Nowadays, when the need for recognition and enforcement of foreign judgements gains more practical value, the necessity for establishing a prudent regime for such recognition and enforcement becomes more highlighted. Primarily due to this consideration, as well as for the purpose of broadening long-term international cooperation in the field of justice, the Code of Civil Procedure establishes the possibility to recognize and enforce foreign judicial acts by virtue of principle of reciprocity, which is a cornerstone of international relations in general and international law in particular and has specificities of its application in the Republic of Armenia.
As has been mentioned above, it is provided by the Code of Civil Procedure that judicial acts in civil cases rendered by the courts of foreign states shall be recognized in Armenia, and those which also need enforcement, shall be enforced as well either in case such recognition and enforcement are envisaged by an international treaty or on the basis of reciprocity. Furthermore, the Code of Civil Procedure establishes that the reciprocity shall be deemed to be present unless the contrary is proven.
Thus, in the case of absence of a universal international treaty covering the issues of recognition and enforcement of foreign judicial acts, the principle of reciprocity envisaged by the Code of Civil Procedure is of great importance in ensuring the recognition and enforcement of foreign judgments in Armenia, let alone the fact that in practice has never been applied.
HOW WE CAN HELP?
Our team has extensive experience in providing its clients elaborate advice and services related to the recognition and execution of foreign judgments in Armenia. So, do not hesitate to get in touch with us in case you need sophisticated advice and effective services on those issues.

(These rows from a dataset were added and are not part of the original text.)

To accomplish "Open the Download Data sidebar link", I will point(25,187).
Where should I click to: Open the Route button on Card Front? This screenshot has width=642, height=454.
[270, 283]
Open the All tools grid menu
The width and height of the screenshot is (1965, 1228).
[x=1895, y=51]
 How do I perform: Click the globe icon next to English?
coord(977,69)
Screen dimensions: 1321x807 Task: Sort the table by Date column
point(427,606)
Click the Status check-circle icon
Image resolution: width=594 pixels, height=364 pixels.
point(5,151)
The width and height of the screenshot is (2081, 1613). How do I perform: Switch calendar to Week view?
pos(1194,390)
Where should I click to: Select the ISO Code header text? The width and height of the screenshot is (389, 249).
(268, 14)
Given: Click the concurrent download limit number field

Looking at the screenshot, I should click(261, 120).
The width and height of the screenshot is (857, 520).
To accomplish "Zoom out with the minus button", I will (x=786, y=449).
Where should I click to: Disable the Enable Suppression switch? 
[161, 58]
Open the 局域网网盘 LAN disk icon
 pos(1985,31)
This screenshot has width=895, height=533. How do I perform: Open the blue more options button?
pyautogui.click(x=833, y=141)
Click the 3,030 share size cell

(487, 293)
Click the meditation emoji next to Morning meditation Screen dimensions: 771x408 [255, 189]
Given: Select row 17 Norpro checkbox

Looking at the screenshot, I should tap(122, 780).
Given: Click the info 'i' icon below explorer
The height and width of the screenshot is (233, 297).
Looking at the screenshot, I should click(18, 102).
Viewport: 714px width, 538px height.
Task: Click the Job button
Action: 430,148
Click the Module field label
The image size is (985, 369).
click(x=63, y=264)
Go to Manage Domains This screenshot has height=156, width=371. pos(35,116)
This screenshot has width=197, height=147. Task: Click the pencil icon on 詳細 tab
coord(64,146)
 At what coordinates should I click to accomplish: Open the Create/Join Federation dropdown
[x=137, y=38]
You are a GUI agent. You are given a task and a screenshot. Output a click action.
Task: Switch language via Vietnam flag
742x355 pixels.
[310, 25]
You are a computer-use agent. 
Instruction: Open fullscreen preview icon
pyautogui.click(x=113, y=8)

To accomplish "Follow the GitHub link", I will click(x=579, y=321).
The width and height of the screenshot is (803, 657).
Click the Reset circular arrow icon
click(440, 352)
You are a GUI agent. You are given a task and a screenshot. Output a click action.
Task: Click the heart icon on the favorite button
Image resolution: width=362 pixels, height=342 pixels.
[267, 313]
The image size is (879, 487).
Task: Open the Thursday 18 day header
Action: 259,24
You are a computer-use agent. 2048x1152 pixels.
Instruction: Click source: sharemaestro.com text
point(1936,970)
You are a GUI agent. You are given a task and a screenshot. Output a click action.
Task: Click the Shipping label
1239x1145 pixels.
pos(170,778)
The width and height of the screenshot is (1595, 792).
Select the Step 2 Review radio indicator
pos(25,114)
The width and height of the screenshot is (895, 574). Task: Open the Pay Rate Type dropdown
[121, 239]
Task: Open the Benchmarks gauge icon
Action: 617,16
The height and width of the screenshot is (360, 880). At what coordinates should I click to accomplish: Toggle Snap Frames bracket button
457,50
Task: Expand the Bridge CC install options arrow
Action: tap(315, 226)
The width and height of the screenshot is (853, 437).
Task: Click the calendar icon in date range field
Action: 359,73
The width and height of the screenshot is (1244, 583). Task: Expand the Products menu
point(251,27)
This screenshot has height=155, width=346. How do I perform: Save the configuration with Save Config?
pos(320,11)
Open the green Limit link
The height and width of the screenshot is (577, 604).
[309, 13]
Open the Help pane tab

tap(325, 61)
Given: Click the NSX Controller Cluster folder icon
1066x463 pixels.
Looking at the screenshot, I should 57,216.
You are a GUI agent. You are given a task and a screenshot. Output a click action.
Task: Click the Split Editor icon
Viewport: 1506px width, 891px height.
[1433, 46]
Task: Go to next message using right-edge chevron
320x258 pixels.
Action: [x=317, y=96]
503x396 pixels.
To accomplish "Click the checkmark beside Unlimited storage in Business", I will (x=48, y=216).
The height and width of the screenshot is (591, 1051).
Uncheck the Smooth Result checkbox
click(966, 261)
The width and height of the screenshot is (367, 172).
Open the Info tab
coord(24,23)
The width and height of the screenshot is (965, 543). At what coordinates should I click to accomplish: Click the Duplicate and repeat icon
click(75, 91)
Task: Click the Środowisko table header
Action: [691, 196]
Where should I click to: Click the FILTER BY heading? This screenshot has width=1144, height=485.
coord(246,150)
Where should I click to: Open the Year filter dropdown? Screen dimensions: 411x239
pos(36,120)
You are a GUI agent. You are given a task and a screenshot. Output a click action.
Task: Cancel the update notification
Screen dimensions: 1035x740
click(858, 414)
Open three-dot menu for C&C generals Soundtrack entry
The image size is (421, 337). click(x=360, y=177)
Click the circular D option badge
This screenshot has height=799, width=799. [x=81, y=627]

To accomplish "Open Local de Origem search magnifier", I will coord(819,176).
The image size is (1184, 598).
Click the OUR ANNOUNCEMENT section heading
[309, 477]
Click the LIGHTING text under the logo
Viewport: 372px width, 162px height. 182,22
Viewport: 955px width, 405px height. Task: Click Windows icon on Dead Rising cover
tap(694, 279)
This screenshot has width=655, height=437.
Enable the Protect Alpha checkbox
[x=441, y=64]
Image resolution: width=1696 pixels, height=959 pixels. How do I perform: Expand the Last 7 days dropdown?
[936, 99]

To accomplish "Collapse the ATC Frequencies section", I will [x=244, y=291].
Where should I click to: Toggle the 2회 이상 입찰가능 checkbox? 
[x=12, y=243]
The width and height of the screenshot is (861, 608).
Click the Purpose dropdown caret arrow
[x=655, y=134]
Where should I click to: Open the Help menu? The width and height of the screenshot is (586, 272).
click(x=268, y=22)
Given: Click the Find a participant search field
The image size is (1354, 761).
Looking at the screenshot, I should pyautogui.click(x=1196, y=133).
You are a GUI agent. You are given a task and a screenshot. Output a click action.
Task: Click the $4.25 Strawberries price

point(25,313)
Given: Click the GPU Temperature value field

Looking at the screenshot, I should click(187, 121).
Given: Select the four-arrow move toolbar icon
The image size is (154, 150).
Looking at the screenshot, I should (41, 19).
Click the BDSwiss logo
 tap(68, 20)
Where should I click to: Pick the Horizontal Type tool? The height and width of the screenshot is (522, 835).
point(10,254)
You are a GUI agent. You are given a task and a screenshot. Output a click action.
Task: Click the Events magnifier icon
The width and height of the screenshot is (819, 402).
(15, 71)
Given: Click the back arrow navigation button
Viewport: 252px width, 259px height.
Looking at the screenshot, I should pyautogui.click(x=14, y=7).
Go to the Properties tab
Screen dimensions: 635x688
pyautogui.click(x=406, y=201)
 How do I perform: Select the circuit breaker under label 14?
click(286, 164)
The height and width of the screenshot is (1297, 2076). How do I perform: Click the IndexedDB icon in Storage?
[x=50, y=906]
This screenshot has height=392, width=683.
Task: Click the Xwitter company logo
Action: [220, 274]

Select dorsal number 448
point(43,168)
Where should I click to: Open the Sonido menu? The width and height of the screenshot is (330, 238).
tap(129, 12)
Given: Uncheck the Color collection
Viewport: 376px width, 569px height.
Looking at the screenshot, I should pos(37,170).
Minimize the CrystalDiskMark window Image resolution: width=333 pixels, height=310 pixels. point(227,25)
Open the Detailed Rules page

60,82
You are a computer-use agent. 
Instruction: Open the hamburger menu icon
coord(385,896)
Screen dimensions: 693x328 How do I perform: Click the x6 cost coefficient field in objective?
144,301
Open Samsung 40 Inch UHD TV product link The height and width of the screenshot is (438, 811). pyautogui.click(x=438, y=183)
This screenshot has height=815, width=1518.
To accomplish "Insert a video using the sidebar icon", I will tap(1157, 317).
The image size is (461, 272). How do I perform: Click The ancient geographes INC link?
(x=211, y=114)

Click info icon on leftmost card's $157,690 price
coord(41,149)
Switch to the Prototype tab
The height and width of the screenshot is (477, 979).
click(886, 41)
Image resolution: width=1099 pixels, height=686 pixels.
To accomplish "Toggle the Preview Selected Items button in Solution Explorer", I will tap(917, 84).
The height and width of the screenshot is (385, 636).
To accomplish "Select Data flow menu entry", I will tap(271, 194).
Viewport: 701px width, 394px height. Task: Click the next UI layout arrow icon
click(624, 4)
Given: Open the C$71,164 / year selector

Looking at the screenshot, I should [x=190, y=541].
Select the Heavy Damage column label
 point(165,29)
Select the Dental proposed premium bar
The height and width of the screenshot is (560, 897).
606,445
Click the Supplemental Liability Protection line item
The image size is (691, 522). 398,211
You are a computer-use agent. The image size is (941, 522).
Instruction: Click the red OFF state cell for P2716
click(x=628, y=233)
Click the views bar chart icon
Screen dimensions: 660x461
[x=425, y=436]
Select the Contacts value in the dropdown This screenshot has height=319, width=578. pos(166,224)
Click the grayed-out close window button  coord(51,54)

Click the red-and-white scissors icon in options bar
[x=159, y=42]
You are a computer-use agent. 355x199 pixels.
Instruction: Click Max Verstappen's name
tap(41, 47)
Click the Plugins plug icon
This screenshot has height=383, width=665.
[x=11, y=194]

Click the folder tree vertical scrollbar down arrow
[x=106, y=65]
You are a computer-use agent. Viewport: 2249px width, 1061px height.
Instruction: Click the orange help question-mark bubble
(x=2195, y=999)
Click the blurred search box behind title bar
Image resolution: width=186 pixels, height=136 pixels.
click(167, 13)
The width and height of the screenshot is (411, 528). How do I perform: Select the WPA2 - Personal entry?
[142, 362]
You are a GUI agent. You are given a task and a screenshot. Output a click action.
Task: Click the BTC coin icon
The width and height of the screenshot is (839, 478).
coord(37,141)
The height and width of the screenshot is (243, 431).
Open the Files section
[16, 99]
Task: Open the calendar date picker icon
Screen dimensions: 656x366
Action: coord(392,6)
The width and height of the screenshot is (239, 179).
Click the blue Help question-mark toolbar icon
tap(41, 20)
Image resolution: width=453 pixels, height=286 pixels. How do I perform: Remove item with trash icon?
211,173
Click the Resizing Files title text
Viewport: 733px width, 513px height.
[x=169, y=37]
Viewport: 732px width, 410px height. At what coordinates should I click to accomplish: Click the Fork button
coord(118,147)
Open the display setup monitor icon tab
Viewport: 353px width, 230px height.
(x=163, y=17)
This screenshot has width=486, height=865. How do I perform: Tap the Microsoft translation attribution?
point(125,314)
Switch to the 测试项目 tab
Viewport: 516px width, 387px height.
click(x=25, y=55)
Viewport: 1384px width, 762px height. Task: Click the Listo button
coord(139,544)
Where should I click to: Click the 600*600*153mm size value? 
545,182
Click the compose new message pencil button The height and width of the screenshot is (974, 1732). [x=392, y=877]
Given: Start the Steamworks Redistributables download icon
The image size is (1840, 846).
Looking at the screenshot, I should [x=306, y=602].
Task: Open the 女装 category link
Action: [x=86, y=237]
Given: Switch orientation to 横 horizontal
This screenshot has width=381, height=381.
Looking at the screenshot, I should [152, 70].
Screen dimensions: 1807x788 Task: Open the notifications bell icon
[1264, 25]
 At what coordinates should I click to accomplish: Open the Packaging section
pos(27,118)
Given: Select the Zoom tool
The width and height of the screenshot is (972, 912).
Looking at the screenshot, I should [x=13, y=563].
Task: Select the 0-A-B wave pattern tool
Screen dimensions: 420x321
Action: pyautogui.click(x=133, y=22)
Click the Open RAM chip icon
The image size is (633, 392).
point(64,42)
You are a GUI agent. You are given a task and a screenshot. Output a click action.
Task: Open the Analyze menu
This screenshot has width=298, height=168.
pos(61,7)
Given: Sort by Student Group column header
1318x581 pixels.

 UN General Assembly, International Covenant on Civil and Political Rights, 16 December 1966, United Nations, Treaty Series, vol. 999, p. 171, Article 14; Council of Europe, European Convention for the Protection of Human Rights and Fundamental Freedoms, as amended by Protocols Nos. 11 and 14, 4 November 1950, ETS 5, Article 6.
 ECHR, Stanev v. Bulgaria, application no. 36760/06, Judgment [GC], 17 January 2012, § 229.
 ECHR, Perez v. France, application no. 47287/99, Judgment [GC], 12 February 2004, § 80.
 Currently 160 states are parties to the 1958 New York Convention on the Recognition and Enforcement of Foreign Arbitral Awards.
 Minsk Convention on Legal Assistance and Legal Relations in Civil, Family and Criminal Matter of 1993.
 Chisinau Convention on Legal Assistance and Legal Relations in Civil, Family and Criminal Matters of 2002.
 Armenia, Azerbaijan, Belarus, Georgia, Kazakhstan, Kyrgyzstan, Moldavia, Russia, Tajikistan, Turkmenistan, Ukraine and Uzbekistan are parties to the Minsk Convention, while the Chisinau Convention has been ratified only by Armenia, Belarus, Kazakhstan, Kyrgyzstan and Tajikistan (even though it was signed by 10 countries).